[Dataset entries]
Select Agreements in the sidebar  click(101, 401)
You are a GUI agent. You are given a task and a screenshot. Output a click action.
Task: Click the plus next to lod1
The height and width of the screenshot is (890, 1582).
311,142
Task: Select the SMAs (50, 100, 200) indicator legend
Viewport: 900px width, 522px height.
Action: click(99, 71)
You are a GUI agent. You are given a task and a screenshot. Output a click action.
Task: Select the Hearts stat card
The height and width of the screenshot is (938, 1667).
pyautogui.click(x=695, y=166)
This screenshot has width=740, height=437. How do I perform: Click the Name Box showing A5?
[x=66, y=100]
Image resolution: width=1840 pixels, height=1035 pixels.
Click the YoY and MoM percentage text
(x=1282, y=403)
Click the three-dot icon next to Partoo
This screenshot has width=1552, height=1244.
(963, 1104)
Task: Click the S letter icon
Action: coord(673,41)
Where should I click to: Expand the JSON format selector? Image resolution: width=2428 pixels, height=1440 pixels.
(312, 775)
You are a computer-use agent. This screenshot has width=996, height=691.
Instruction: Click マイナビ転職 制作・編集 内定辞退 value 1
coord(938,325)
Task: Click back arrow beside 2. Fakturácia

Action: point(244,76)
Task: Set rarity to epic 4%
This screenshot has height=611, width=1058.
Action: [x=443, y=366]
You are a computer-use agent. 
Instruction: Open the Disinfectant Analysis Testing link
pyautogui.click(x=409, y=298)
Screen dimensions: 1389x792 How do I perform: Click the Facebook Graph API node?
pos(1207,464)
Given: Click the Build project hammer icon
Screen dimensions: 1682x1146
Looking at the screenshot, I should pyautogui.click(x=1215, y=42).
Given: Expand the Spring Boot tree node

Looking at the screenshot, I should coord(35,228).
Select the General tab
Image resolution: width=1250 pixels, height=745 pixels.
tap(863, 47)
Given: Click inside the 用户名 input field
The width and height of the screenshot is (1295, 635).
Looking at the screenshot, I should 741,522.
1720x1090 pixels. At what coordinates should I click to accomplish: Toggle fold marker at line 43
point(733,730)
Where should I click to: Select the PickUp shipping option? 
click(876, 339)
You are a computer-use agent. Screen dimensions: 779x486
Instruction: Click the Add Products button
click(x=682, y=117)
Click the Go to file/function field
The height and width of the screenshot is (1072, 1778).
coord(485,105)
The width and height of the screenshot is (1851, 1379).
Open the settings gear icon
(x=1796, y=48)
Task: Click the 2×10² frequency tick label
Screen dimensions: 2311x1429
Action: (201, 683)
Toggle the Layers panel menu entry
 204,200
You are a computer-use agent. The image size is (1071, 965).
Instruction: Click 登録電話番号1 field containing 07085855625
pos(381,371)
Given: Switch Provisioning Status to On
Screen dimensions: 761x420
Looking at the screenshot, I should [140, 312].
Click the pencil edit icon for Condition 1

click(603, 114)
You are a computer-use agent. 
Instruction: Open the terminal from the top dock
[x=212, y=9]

Action item: Using only the entries above, output the line with "You are a computer-use agent. Screen", the line with "Task: Click the 2×10² frequency tick label", and all lines between them, exactly as they stand.

Solved exercise:
You are a computer-use agent. Screen dimensions: 779x486
Instruction: Click the Add Products button
click(x=682, y=117)
Click the Go to file/function field
The height and width of the screenshot is (1072, 1778).
coord(485,105)
The width and height of the screenshot is (1851, 1379).
Open the settings gear icon
(x=1796, y=48)
Task: Click the 2×10² frequency tick label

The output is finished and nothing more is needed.